「電線に鳥がいるよ」

「鳥ってなんて数えるんだっけ。一匹?一羽?」

「羽が生えてるんだから、羽じゃない?」

「まぁさ、数がわかれば、それでいいよ」



 期末テストの中休み、中学3年の私達は演劇を観に行くことにした。

 私は演劇を見たことがなかった。演劇に限らず、映画、コンサート。いわゆるライブ体験をしたことがなかった。いつもプラズマ液晶や、携帯電話、パソコンで見える映像しか知らなかった。ハイビジョンだの、4Kだの、難しいことはよくわからないが、とにかく鮮明で、テレビやパソコンの前で十分な映像体験は出来るのだ。わざわざ生にこだわる必要はない。

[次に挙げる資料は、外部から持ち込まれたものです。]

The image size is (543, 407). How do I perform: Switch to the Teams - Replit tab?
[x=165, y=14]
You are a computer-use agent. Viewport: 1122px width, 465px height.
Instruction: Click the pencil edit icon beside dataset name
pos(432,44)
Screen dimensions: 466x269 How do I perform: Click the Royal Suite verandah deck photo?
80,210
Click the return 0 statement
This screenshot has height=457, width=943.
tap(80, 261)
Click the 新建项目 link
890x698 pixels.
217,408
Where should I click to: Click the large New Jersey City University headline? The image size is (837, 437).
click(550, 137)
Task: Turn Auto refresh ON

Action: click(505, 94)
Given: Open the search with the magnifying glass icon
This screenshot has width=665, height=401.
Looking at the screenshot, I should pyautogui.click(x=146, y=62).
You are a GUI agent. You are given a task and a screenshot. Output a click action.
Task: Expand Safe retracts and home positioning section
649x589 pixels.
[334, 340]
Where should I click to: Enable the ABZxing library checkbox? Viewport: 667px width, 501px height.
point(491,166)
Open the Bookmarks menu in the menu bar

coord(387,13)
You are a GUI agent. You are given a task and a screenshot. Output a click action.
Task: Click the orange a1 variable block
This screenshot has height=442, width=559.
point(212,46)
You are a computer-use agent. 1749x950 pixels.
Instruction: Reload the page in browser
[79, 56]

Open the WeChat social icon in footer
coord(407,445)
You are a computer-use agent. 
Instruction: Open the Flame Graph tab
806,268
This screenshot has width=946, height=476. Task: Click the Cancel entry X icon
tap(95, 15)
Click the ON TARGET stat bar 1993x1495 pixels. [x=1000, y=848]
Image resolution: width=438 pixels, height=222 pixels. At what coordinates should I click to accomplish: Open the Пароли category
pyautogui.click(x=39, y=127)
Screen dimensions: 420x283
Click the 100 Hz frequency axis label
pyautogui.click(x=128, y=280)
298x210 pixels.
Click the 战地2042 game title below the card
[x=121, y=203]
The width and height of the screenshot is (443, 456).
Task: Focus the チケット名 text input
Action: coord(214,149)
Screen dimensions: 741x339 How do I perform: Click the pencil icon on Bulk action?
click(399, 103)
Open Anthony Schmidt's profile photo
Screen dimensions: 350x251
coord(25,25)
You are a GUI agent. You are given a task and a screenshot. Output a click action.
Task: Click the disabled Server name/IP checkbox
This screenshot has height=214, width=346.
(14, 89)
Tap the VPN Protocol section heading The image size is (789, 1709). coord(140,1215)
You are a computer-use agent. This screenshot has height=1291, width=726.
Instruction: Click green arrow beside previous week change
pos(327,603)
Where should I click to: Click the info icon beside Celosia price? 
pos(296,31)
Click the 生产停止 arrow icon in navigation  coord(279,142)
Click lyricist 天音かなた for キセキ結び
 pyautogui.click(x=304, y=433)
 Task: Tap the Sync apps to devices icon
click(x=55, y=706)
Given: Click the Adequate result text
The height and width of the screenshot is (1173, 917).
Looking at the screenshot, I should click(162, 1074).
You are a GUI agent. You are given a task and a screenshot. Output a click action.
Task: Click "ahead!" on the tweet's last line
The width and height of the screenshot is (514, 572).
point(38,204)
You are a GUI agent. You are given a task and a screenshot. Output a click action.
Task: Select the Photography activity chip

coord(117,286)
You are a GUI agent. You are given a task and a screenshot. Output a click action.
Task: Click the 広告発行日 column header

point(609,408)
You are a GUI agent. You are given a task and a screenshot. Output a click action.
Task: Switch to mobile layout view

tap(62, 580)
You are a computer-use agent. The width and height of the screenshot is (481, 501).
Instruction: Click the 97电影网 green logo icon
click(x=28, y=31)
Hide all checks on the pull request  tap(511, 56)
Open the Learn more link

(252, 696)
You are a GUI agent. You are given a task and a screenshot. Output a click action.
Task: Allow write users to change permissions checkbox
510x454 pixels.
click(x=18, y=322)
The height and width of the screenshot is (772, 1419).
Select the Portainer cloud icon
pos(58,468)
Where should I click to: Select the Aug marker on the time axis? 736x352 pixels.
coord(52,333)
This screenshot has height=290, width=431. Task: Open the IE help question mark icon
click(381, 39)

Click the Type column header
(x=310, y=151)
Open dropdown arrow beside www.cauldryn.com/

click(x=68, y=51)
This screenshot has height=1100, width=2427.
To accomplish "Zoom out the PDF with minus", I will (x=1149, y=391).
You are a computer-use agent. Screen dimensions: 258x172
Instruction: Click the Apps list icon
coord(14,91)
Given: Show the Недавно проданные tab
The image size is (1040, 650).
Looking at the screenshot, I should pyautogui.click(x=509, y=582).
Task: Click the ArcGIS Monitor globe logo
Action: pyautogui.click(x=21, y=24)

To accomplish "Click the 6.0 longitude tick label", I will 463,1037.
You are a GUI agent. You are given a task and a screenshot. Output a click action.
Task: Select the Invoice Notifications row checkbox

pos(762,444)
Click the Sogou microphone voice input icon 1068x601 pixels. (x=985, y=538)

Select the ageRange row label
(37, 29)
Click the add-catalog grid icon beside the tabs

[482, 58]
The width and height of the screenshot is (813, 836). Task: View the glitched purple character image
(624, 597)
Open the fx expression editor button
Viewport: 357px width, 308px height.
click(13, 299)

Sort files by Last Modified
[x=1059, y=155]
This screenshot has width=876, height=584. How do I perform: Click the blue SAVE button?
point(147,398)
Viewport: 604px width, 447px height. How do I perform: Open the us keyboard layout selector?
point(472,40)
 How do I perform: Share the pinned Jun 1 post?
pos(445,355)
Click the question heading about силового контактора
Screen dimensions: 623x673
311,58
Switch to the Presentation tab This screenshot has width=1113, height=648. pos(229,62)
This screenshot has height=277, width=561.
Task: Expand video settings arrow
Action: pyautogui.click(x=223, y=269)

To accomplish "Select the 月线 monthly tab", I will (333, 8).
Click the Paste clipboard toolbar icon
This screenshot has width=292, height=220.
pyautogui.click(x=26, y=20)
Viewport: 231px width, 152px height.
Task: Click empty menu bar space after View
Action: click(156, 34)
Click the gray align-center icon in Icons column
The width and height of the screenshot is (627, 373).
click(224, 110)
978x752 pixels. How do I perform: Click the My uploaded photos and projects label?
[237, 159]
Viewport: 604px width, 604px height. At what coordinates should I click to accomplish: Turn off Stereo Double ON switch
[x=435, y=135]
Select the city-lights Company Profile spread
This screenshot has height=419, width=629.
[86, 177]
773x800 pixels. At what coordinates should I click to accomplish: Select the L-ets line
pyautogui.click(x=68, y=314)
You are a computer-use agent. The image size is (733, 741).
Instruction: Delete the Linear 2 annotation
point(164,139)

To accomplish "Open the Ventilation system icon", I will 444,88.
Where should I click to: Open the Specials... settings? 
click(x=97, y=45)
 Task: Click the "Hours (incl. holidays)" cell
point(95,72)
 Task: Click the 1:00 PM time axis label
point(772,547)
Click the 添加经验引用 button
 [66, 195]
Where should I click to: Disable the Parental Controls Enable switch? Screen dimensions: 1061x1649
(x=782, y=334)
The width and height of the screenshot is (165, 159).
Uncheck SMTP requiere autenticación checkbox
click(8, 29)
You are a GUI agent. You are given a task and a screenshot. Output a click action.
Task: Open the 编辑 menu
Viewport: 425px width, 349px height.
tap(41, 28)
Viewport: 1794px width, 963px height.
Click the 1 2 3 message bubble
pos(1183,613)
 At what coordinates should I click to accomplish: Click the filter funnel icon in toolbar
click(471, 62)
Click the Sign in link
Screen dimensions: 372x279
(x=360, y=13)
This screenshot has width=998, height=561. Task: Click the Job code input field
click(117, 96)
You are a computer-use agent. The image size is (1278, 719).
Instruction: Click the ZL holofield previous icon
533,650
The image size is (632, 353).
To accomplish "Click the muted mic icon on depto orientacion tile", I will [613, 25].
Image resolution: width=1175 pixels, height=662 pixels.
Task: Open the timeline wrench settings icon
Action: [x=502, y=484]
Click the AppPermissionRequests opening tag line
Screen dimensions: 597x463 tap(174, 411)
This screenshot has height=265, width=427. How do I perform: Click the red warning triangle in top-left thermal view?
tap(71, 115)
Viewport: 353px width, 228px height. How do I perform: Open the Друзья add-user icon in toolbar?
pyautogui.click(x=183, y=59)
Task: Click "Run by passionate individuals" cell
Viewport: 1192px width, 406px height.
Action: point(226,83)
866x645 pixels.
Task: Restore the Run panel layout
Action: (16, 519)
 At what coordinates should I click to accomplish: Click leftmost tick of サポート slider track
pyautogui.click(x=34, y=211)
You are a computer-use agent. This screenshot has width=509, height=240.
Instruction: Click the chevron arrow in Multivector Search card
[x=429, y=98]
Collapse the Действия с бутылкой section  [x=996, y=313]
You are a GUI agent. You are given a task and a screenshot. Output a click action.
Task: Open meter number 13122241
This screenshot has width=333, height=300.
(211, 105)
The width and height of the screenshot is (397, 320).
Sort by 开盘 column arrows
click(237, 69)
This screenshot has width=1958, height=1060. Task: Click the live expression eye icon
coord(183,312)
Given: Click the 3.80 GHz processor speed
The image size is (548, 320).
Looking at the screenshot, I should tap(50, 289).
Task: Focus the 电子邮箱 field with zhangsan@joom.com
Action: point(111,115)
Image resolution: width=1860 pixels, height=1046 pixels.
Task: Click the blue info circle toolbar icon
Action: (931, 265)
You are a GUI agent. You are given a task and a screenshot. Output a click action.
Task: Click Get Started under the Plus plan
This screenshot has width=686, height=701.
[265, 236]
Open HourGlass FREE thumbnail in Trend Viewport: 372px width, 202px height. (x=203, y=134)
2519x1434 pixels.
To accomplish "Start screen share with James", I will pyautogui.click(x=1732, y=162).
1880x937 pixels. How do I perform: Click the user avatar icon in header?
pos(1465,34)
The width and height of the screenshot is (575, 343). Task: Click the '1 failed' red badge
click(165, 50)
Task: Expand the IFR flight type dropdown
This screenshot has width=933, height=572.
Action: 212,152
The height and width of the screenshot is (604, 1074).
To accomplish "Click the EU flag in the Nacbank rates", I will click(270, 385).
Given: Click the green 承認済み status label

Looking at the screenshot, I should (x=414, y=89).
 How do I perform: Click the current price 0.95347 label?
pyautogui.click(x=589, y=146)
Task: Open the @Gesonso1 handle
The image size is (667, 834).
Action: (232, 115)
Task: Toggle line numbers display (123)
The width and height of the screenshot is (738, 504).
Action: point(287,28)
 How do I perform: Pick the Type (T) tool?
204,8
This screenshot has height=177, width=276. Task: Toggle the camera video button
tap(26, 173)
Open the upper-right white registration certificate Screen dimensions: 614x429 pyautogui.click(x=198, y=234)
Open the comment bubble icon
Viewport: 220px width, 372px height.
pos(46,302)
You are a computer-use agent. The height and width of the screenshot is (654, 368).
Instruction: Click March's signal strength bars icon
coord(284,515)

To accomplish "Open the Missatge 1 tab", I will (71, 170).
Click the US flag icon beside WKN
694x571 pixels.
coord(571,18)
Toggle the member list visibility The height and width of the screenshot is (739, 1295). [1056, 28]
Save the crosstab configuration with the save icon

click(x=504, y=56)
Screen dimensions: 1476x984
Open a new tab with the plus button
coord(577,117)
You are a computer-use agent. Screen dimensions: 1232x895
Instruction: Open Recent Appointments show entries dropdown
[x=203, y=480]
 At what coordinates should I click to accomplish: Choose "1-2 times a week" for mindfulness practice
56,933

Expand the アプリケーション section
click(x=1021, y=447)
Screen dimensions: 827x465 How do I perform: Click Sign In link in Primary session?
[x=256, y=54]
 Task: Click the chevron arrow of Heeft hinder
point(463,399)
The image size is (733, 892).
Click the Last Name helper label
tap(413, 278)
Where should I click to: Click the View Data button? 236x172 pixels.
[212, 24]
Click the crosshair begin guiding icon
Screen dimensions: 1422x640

映画館にも行く必要性は特に感じない。DVDで十分だ。

 


 いつものように、シノと帰り道を歩いていた。夕暮れの道、オレンジ色とコンクリートの灰色が目に余る。目を離すとシノの姿がなく、数メートル離れたところからシノが叫んだ。

「みて、電線に鳥がたくさんいるよ。」

 夕暮れの電柱に鳥が5.6羽佇んでいる。なんで今更、急に鳥に反応するのかと、不思議と溜息を零しながら近づき、反応する。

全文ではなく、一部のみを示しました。